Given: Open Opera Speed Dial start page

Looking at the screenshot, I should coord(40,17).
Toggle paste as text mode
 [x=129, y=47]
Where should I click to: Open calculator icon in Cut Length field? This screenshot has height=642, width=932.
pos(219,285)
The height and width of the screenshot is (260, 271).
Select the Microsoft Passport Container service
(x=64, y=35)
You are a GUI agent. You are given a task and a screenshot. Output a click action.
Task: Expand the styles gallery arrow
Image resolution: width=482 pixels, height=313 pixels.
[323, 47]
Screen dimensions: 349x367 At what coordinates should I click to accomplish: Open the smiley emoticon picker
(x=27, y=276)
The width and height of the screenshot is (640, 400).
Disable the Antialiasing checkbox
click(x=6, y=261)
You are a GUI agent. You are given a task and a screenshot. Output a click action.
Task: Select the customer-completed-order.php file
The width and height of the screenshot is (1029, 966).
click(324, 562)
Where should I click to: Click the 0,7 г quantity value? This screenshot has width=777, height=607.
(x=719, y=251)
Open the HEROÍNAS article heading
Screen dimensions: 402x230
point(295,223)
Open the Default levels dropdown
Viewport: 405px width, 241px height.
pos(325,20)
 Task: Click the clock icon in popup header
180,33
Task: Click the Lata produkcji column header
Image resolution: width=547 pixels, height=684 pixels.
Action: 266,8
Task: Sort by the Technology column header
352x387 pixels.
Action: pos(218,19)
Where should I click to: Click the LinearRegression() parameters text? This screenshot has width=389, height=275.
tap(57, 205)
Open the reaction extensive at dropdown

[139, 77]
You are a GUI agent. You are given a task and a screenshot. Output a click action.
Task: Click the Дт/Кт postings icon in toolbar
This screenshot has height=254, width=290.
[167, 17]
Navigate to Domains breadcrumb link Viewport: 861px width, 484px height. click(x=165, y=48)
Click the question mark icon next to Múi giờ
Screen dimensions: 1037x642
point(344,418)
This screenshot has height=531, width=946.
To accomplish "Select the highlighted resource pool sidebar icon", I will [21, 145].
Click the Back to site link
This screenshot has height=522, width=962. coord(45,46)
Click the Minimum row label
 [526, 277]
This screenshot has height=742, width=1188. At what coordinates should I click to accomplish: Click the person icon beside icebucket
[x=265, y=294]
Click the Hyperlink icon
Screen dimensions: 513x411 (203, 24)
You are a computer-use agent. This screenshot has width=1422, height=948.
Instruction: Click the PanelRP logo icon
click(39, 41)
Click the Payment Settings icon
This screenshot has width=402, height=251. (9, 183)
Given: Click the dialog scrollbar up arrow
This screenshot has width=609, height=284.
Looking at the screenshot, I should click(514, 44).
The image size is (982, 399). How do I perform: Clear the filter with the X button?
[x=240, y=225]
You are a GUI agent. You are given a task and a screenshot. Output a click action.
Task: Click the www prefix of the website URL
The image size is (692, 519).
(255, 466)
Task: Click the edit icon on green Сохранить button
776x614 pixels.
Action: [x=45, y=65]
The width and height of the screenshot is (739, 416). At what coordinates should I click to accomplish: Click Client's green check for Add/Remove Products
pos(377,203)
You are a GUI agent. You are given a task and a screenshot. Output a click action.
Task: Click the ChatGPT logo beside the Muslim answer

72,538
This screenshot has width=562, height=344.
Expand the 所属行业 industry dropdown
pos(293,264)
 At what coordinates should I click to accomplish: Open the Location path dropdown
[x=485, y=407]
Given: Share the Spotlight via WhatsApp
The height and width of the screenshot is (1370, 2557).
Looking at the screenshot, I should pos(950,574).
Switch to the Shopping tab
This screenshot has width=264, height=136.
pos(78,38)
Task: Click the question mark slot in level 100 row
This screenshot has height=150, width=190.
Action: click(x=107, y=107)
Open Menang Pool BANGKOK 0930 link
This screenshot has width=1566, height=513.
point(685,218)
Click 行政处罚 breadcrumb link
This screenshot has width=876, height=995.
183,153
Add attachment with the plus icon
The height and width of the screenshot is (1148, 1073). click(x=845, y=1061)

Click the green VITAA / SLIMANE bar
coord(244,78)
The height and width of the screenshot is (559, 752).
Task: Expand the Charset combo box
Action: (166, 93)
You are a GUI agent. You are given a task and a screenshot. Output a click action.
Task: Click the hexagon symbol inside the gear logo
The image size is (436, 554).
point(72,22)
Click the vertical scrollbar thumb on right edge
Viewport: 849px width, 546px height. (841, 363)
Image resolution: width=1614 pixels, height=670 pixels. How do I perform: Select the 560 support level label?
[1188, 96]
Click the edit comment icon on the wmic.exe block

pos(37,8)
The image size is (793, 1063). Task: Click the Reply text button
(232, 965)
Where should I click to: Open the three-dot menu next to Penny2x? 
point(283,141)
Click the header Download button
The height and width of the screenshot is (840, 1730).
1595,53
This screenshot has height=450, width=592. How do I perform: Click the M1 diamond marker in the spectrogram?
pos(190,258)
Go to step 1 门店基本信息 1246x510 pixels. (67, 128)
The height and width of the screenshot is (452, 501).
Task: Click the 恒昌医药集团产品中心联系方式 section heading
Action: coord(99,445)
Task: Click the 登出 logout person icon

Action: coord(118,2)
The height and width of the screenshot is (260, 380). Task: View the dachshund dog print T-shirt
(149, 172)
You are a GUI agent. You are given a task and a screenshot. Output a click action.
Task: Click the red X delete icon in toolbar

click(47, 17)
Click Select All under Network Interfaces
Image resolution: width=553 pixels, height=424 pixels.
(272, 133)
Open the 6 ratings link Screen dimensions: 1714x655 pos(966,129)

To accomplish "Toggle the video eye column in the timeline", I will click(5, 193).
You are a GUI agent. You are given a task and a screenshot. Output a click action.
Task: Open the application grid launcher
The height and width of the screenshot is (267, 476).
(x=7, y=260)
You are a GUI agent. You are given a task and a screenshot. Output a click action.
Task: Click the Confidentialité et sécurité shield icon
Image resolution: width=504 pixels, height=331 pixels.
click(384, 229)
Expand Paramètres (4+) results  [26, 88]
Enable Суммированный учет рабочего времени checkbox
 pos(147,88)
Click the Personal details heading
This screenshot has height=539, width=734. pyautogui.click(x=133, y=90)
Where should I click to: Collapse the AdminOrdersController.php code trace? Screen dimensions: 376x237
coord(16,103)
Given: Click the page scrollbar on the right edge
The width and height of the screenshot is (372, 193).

☆ ☆ ☆

→ **Problem statement**: The complete listing is to be repeated word for word.

→ **Output below**:
Given: Open Opera Speed Dial start page

Looking at the screenshot, I should coord(40,17).
Toggle paste as text mode
 [x=129, y=47]
Where should I click to: Open calculator icon in Cut Length field? This screenshot has height=642, width=932.
pos(219,285)
The height and width of the screenshot is (260, 271).
Select the Microsoft Passport Container service
(x=64, y=35)
You are a GUI agent. You are given a task and a screenshot. Output a click action.
Task: Expand the styles gallery arrow
Image resolution: width=482 pixels, height=313 pixels.
[323, 47]
Screen dimensions: 349x367 At what coordinates should I click to accomplish: Open the smiley emoticon picker
(x=27, y=276)
The width and height of the screenshot is (640, 400).
Disable the Antialiasing checkbox
click(x=6, y=261)
You are a GUI agent. You are given a task and a screenshot. Output a click action.
Task: Select the customer-completed-order.php file
The width and height of the screenshot is (1029, 966).
click(324, 562)
Where should I click to: Click the 0,7 г quantity value? This screenshot has width=777, height=607.
(x=719, y=251)
Open the HEROÍNAS article heading
Screen dimensions: 402x230
point(295,223)
Open the Default levels dropdown
Viewport: 405px width, 241px height.
pos(325,20)
 Task: Click the clock icon in popup header
180,33
Task: Click the Lata produkcji column header
Image resolution: width=547 pixels, height=684 pixels.
Action: 266,8
Task: Sort by the Technology column header
352x387 pixels.
Action: pos(218,19)
Where should I click to: Click the LinearRegression() parameters text? This screenshot has width=389, height=275.
tap(57, 205)
Open the reaction extensive at dropdown

[139, 77]
You are a GUI agent. You are given a task and a screenshot. Output a click action.
Task: Click the Дт/Кт postings icon in toolbar
This screenshot has height=254, width=290.
[167, 17]
Navigate to Domains breadcrumb link Viewport: 861px width, 484px height. click(x=165, y=48)
Click the question mark icon next to Múi giờ
Screen dimensions: 1037x642
point(344,418)
This screenshot has height=531, width=946.
To accomplish "Select the highlighted resource pool sidebar icon", I will [21, 145].
Click the Back to site link
This screenshot has height=522, width=962. coord(45,46)
Click the Minimum row label
 [526, 277]
This screenshot has height=742, width=1188. At what coordinates should I click to accomplish: Click the person icon beside icebucket
[x=265, y=294]
Click the Hyperlink icon
Screen dimensions: 513x411 (203, 24)
You are a computer-use agent. This screenshot has width=1422, height=948.
Instruction: Click the PanelRP logo icon
click(39, 41)
Click the Payment Settings icon
This screenshot has width=402, height=251. (9, 183)
Given: Click the dialog scrollbar up arrow
This screenshot has width=609, height=284.
Looking at the screenshot, I should click(514, 44).
The image size is (982, 399). How do I perform: Clear the filter with the X button?
[x=240, y=225]
You are a GUI agent. You are given a task and a screenshot. Output a click action.
Task: Click the www prefix of the website URL
The image size is (692, 519).
(255, 466)
Task: Click the edit icon on green Сохранить button
776x614 pixels.
Action: [x=45, y=65]
The width and height of the screenshot is (739, 416). At what coordinates should I click to accomplish: Click Client's green check for Add/Remove Products
pos(377,203)
You are a GUI agent. You are given a task and a screenshot. Output a click action.
Task: Click the ChatGPT logo beside the Muslim answer

72,538
This screenshot has width=562, height=344.
Expand the 所属行业 industry dropdown
pos(293,264)
 At what coordinates should I click to accomplish: Open the Location path dropdown
[x=485, y=407]
Given: Share the Spotlight via WhatsApp
The height and width of the screenshot is (1370, 2557).
Looking at the screenshot, I should pos(950,574).
Switch to the Shopping tab
This screenshot has width=264, height=136.
pos(78,38)
Task: Click the question mark slot in level 100 row
This screenshot has height=150, width=190.
Action: click(x=107, y=107)
Open Menang Pool BANGKOK 0930 link
This screenshot has width=1566, height=513.
point(685,218)
Click 行政处罚 breadcrumb link
This screenshot has width=876, height=995.
183,153
Add attachment with the plus icon
The height and width of the screenshot is (1148, 1073). click(x=845, y=1061)

Click the green VITAA / SLIMANE bar
coord(244,78)
The height and width of the screenshot is (559, 752).
Task: Expand the Charset combo box
Action: (166, 93)
You are a GUI agent. You are given a task and a screenshot. Output a click action.
Task: Click the hexagon symbol inside the gear logo
The image size is (436, 554).
point(72,22)
Click the vertical scrollbar thumb on right edge
Viewport: 849px width, 546px height. (841, 363)
Image resolution: width=1614 pixels, height=670 pixels. How do I perform: Select the 560 support level label?
[1188, 96]
Click the edit comment icon on the wmic.exe block

pos(37,8)
The image size is (793, 1063). Task: Click the Reply text button
(232, 965)
Where should I click to: Open the three-dot menu next to Penny2x? 
point(283,141)
Click the header Download button
The height and width of the screenshot is (840, 1730).
1595,53
This screenshot has height=450, width=592. How do I perform: Click the M1 diamond marker in the spectrogram?
pos(190,258)
Go to step 1 门店基本信息 1246x510 pixels. (67, 128)
The height and width of the screenshot is (452, 501).
Task: Click the 恒昌医药集团产品中心联系方式 section heading
Action: coord(99,445)
Task: Click the 登出 logout person icon

Action: coord(118,2)
The height and width of the screenshot is (260, 380). Task: View the dachshund dog print T-shirt
(149, 172)
You are a GUI agent. You are given a task and a screenshot. Output a click action.
Task: Click the red X delete icon in toolbar

click(47, 17)
Click Select All under Network Interfaces
Image resolution: width=553 pixels, height=424 pixels.
(272, 133)
Open the 6 ratings link Screen dimensions: 1714x655 pos(966,129)

To accomplish "Toggle the video eye column in the timeline", I will click(5, 193).
You are a GUI agent. You are given a task and a screenshot. Output a click action.
Task: Open the application grid launcher
The height and width of the screenshot is (267, 476).
(x=7, y=260)
You are a GUI agent. You are given a task and a screenshot. Output a click action.
Task: Click the Confidentialité et sécurité shield icon
Image resolution: width=504 pixels, height=331 pixels.
click(384, 229)
Expand Paramètres (4+) results  [26, 88]
Enable Суммированный учет рабочего времени checkbox
 pos(147,88)
Click the Personal details heading
This screenshot has height=539, width=734. pyautogui.click(x=133, y=90)
Where should I click to: Collapse the AdminOrdersController.php code trace? Screen dimensions: 376x237
coord(16,103)
Given: Click the page scrollbar on the right edge
The width and height of the screenshot is (372, 193).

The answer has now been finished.